You Do It: Define question or objective

In Pairs:

Identify a business that you might be interested in starting some day or any organization that you might want to work for. The business should be related to agriculture and/or natural resources.

  1. Briefly describe this business (give the name if it already exists)

  2. Define a question or objective that business might face. Try to be specific.

Include responses to both 1 and 2 in your iClicker response (140 characters).

2. Establish hypothesis

What do you think the answer is and why?

You should be able to describe the mechanics of the system and explain your hypothesis

You Do It: Establish hypothesis

In Your Same Pairs:

Based on your business question or objective, what do you think the business would need to do to achieve this goal, and why?

Write a short response in the iClicker field (140 characters).

3. Data

What data do you need to answer your question?

How will you assemble the data? Do you need equipment?

What resources do you need?

Will the data be reliable?

Collect data in a way that it can be analyzed - not sticky notes.

You Do It: Data

In Your Same Pairs:

What data do you need to answer your question?

List the data sources that come to mind in the iClicker field.

Think about: How will you collect and assemble these data? Do they already exist?

4. Analyze data

Design an analysis strategy to answer your question

Model different scenarios

What can be changed to better achieve your objective?

5. Communicate insight, implement, restart

Use the data to tell a story - develop visuals that show the audience the consequence of the current decision and how a different one could change the outcome

Articulate the benefits of the change

Implement the change and restart the process

You Do It: Analyze and Communicate

In Your Same Pairs:

  1. How would you analyze these data to answer your question? What software would you use? What statistics would you construct?

  2. How would you communicate your findings to other people in the business? What visualizations might be useful?

D3M across scales

People make decisions all day every day - some are big and consequential and some are small.

Data can help make better decisions across the spectrum, and in some cases, may be the only determinant.

  • Would you trust an algorithm to make decisions based on data without human input?

  • How much would you rely on data for strategic decisions?

Data storytelling

Importance of storytelling

Storytelling is fundamental to human existence. We connect, share, teach and learn through stories.

Statistics provide evidence but we need stories to truly communicate the insights to the audience

Our brains are predisposed to remember stories

Let’s look at an example: The minimalist version

source: https://medium.com/@ccr20/post-9-the-functional-art-1f0ee13b225e

Let’s look at an example: With pizzazz

source: https://timharford.com/books/datadetective/

3 elements of a data story

Source: Dykes, B. (2019). Effective Data Storytelling: How to Drive Change with Data, Narrative and Visuals (1st edition). Wiley.
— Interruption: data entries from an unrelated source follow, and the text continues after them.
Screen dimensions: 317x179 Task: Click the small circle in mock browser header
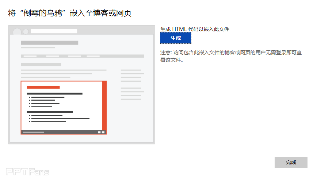[x=26, y=31]
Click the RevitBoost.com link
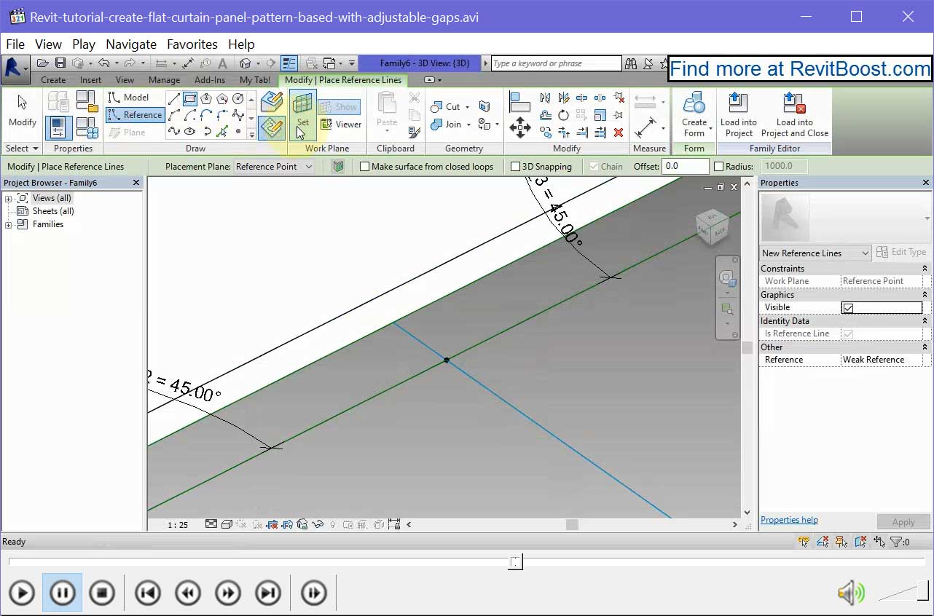 [799, 68]
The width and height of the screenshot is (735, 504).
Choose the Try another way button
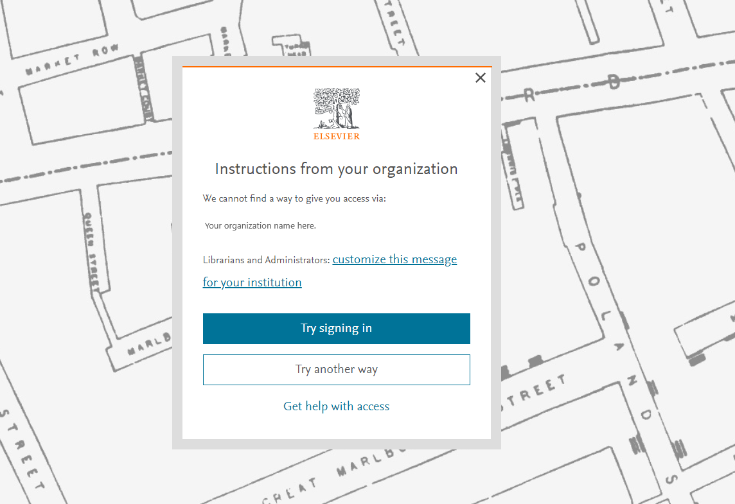pyautogui.click(x=336, y=370)
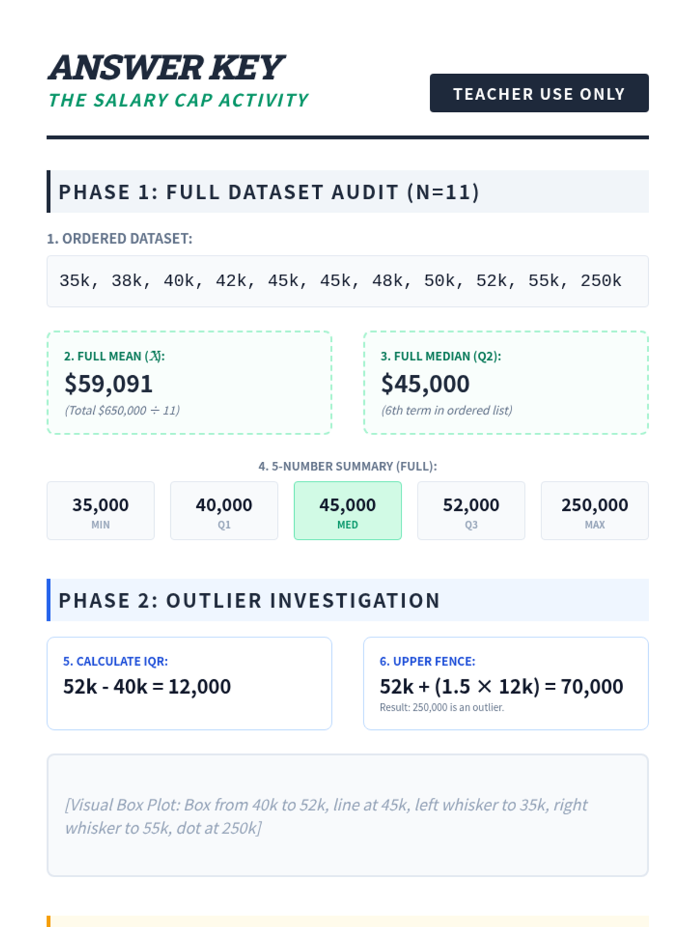Image resolution: width=695 pixels, height=927 pixels.
Task: Click the Total $650,000 ÷ 11 note
Action: coord(122,410)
Data story ≠ data visualization

While clear and appealing data visualizations are part of a data story, they are not data stories by themselves.

Data stories bring your analytical insights to life

Six elements of a data story

  1. Data foundation

  2. Main point

  3. Explanatory focus (vs exploratory)

  4. Linear sequence

  5. Dramatic elements

  6. Visual anchors

Review Question 1

Which of the following is NOT one of the 5 steps in the D3M process?

  1. Define objective

  2. Analyze data

  3. Apply intuition

  4. Communicate insights

Review Question 2

Which of the following is one of the reasons it is important to use data when making (important) decisions?

  1. Gut instincts are often correct

  2. Data analysis is less susceptible to biases

  3. Data analysis is more susceptible to biases

  4. Annecdotal evidence is more convincing when communicating insights

References

Brynjolfsson, Erik, and Kristina McElheran. “The rapid adoption of data-driven decision-making.” American Economic Review 106.5 (2016): 133-39.

Dykes, B. (2019). Effective Data Storytelling: How to Drive Change with Data, Narrative and Visuals (1st edition). Wiley.

Harford, T. (2022). The data detective: Ten easy rules to make sense of statistics. Penguin.